Può una breve raccolta di prodigi scritta in latino intorno all’inizio del V secolo dell’età volgare (e.v.) essere utile per la ricerca planetologica e, in particolare, per identificare una serie di cadute di meteoriti altrimenti sconosciute in letteratura scientifica? È quanto pensano Giovanni Pratesi, professore associato di mineralogia all’Università degli Studi di Firenze e l’antropologa Annarita Franza in un articolo, di recente pubblicato su Meteoritics & Planetary Science, dedicato al Prodigiorum liber di Giulio Ossequente[1].
Questo è, dicevamo, una raccolta di prodigi accaduti fra il 190 e l’11 avanti età volgare (a.e.v.). Di vario tipo: fulmini che colpiscono templi, piogge di pietre, piogge di sangue, lance di statue che si muovono, fiamme in cielo, epidemie ecc. Per realizzarla, Ossequente utilizzò l’Ab urbe condita libri CXLII, l’opera storiografica di Tito Livio (59 a.e.v. - 17 e.v.) che andava dalla fondazione di Roma alla morte di Druso (9 a.e.v.), anche i libri non sopravvissuti fino a noi. Infatti, già quasi da subito, l'opera liviana era stata oggetto di “epitomi” - compendi - come è anche l’opera del nostro autore, in grado di renderla più maneggiabile: con la conseguenza, però, che nei secoli successivi tre quarti dell’opera sono andati perduti.
Dell’autore non sappiamo nulla. Si ritiene ora che possa essere vissuto a cavallo del 400 e.v., negli anni in cui a Roma si assisteva a una riscoperta dell’opera liviana e che potesse essere un pagano che, nei decenni che seguirono l’editto di Tessalonica del 380 con la dichiarazione del cristianesimo religione di stato, scrisse il suo libro in un’implicita chiave anti-cristiana.

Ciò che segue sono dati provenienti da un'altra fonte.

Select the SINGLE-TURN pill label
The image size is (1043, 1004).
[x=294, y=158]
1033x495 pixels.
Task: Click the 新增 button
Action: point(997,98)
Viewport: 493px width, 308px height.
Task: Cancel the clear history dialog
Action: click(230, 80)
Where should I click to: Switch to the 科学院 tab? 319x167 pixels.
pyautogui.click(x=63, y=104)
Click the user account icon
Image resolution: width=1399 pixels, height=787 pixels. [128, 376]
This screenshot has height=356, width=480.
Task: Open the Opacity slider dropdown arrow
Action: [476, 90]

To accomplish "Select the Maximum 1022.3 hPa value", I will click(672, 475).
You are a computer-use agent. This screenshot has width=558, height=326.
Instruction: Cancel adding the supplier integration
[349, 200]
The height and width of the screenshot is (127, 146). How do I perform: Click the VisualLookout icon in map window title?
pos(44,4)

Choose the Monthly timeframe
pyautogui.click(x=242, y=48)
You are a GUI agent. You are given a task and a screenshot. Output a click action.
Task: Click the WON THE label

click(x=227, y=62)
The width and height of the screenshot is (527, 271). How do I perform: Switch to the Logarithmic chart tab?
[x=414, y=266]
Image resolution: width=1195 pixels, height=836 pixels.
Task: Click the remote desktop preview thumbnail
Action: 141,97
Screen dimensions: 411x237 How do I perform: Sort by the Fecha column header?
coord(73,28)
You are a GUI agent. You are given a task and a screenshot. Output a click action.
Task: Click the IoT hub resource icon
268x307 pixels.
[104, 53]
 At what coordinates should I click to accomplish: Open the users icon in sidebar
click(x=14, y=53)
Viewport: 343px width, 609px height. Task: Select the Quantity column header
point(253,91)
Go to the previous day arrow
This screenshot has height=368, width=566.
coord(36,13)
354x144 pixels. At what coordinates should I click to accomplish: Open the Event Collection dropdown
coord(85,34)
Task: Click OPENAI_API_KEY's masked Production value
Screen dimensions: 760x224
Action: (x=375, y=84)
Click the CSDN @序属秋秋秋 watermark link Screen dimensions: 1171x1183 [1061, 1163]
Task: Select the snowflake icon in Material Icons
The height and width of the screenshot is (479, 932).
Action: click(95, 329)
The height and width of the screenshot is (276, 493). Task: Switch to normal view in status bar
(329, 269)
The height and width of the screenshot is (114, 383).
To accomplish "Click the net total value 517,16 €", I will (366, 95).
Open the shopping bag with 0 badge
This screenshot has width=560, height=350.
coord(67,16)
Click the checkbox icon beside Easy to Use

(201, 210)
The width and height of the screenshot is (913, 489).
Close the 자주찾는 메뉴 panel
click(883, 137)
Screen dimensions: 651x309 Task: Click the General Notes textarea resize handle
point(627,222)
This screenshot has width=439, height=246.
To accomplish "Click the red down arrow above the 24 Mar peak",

Il manoscritto che ne conservava l’unico testimone fu riscoperto, durante il suo soggiorno in terra francese tra il 1495 e il 1506, dal frate domenicano veronese Giovanni Giocondo (c. 1433-1515) presso l’abbazia parigina (di canonici regolari) di San Vittore. Oltre all’allora sconosciuto testo di Ossequente conteneva fra le altre opere anche una versione integrale delle lettere di Plinio il Giovane che lo rendeva prezioso per gli umanisti. Nel novembre del 1508 fu pubblicato per la prima volta dallo stampatore veneziano Aldo Manuzio (1449/1452-1515) che ne aveva avuto una copia da Giocondo e a cui, successivamente, era stato anche affidato da colui che l’aveva acquistato, il mercante Alvise Mocenigo (1480-1541), allora ambasciatore della Serenissima presso la corte di Luigi XII[2].
Solo poi nel 1552 il testo del nostro autore fu stampato, a Basilea, separatamente dalle altre opere che comparivano in quel manoscritto, ormai peraltro scomparso: insieme ad esso l’umanista tedesco Conrad Lycosthenes (pseudonimo di Konrad Wolfhart, 1518-1561) pubblicava però altre due opere dedicate ai prodigi, il De Prodigiis [1531] di Polidoro Virgili (1470-1555) e il De Ostentis di Joachim Camerarius “il vecchio” (1500-1574). Soprattutto, però, Lycosthenes “completò” il lavoro di Ossequente a partire dai tempi di Romolo.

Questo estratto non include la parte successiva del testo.